§ **TASK BRIEF**
Within the listing below, filter for "sidebar" and copy every matching line.

▼▼▼

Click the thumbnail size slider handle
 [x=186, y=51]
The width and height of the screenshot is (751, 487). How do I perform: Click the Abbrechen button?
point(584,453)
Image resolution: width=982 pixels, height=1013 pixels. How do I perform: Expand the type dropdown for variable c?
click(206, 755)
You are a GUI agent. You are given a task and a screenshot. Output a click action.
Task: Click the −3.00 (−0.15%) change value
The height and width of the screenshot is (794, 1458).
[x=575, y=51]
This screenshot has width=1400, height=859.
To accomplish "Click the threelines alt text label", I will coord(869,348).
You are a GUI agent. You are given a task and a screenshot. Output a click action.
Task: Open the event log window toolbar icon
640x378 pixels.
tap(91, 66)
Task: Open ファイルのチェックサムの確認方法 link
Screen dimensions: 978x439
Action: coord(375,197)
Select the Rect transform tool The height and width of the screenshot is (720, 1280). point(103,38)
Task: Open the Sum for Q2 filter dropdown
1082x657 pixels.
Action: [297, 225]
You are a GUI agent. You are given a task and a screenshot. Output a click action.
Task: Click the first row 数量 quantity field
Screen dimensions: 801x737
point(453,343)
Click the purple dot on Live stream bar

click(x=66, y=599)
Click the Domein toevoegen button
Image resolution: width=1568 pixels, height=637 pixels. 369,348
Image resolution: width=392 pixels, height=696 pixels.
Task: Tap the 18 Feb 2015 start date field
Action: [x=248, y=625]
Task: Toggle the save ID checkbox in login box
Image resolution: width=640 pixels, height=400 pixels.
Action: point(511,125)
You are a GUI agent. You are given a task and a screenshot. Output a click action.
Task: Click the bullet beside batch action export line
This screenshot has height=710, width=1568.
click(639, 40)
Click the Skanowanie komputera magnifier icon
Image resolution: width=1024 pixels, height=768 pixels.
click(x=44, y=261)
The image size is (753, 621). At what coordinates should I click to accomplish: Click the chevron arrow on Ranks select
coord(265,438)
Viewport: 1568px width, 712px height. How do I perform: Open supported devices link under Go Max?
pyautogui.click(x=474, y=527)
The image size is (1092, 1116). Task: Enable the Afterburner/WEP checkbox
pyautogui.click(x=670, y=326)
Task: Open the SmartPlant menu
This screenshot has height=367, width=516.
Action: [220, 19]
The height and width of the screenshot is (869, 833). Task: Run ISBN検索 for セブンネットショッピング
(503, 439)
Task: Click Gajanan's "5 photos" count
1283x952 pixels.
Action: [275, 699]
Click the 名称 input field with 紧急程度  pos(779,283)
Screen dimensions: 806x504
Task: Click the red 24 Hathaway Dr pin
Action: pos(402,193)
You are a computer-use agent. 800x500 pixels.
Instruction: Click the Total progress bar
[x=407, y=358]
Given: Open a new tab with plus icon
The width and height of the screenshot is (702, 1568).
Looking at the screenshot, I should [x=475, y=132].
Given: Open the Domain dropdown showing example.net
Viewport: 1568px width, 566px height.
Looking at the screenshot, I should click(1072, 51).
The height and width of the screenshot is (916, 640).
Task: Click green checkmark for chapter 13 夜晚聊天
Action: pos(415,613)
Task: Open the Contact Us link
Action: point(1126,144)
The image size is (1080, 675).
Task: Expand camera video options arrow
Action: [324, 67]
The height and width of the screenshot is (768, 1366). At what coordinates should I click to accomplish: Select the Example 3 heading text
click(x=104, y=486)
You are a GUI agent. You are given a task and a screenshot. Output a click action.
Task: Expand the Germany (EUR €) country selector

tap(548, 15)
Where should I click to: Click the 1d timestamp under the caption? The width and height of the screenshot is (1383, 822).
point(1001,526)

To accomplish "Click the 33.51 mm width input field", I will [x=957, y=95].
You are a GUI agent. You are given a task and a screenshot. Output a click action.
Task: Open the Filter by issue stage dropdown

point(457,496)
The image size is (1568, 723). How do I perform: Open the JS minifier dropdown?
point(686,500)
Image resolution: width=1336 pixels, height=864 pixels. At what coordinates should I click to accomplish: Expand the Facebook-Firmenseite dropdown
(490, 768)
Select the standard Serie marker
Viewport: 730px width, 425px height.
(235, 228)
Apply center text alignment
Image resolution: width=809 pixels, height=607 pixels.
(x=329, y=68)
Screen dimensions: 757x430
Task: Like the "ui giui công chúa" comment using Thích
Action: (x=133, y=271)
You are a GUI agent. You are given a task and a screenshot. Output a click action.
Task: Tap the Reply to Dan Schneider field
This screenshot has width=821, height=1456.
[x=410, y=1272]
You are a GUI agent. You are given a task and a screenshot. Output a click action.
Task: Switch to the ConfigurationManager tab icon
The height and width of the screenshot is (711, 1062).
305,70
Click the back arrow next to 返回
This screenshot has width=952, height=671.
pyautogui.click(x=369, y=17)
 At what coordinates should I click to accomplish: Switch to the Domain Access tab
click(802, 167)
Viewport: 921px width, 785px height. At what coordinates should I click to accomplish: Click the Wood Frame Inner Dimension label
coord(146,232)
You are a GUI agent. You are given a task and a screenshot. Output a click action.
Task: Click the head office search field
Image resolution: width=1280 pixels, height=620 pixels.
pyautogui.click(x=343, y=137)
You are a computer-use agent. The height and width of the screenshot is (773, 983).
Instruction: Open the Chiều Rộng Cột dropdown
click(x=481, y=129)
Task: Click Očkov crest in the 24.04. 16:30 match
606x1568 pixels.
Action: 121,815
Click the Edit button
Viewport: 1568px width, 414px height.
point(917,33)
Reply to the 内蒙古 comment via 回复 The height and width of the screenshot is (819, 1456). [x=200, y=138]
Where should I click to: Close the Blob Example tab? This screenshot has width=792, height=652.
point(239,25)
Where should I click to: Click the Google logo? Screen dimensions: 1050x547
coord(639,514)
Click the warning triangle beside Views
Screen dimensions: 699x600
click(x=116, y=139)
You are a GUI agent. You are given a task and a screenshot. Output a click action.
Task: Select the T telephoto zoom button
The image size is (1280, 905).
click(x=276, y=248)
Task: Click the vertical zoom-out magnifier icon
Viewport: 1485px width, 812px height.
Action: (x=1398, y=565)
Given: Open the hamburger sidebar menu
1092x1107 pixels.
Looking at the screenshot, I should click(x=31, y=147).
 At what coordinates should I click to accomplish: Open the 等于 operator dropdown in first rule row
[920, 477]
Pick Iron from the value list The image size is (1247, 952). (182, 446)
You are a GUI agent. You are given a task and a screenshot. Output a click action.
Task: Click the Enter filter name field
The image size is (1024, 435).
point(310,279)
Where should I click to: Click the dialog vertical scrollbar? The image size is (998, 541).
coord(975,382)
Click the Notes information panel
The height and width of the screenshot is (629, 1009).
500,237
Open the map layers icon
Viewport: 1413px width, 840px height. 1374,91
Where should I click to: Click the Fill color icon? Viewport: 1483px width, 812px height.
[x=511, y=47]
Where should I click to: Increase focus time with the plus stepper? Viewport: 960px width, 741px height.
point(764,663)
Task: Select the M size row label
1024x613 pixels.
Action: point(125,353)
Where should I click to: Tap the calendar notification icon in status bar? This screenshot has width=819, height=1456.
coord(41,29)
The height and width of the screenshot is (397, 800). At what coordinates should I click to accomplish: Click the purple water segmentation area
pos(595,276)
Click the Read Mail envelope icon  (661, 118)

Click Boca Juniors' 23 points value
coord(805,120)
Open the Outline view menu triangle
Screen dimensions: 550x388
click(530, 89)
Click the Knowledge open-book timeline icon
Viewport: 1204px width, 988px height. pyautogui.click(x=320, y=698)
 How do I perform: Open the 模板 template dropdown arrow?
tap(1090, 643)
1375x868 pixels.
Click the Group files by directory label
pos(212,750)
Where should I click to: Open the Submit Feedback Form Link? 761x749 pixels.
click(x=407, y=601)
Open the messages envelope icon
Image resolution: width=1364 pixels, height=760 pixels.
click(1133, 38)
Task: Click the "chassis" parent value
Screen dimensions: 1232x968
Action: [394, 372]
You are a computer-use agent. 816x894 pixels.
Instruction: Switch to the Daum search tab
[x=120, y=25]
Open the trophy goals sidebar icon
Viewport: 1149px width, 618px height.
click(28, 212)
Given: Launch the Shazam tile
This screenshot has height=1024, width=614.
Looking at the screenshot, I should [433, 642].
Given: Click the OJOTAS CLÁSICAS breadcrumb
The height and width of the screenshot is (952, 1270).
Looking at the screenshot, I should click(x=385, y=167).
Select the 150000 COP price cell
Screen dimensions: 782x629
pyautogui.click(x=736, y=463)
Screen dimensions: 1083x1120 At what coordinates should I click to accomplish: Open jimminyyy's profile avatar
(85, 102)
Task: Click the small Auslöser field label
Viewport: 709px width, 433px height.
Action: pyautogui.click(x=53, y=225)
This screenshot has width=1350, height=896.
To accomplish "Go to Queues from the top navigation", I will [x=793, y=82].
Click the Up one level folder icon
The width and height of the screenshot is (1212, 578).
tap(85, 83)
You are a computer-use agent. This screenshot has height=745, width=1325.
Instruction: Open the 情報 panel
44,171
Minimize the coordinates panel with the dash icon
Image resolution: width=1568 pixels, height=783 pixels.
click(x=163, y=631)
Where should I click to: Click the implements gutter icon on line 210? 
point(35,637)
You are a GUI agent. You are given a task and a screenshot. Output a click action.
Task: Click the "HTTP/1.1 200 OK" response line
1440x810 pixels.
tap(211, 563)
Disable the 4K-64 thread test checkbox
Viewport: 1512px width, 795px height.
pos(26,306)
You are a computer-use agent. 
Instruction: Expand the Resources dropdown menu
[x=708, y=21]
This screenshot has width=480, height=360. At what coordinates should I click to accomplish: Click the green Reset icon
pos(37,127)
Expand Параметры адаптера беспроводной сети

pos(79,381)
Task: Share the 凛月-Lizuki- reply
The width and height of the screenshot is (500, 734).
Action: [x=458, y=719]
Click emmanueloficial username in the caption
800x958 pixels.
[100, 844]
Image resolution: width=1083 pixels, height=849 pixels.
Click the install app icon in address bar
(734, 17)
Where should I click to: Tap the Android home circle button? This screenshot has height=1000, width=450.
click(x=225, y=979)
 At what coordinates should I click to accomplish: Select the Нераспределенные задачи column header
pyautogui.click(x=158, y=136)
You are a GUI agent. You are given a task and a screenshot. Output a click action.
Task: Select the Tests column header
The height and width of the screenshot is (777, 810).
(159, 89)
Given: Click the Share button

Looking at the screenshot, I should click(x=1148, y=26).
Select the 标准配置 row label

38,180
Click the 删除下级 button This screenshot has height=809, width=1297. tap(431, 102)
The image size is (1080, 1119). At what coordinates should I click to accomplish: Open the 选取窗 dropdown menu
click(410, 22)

▲▲▲

§ **TASK RESULT**
Given: Open the hamburger sidebar menu
Open the trophy goals sidebar icon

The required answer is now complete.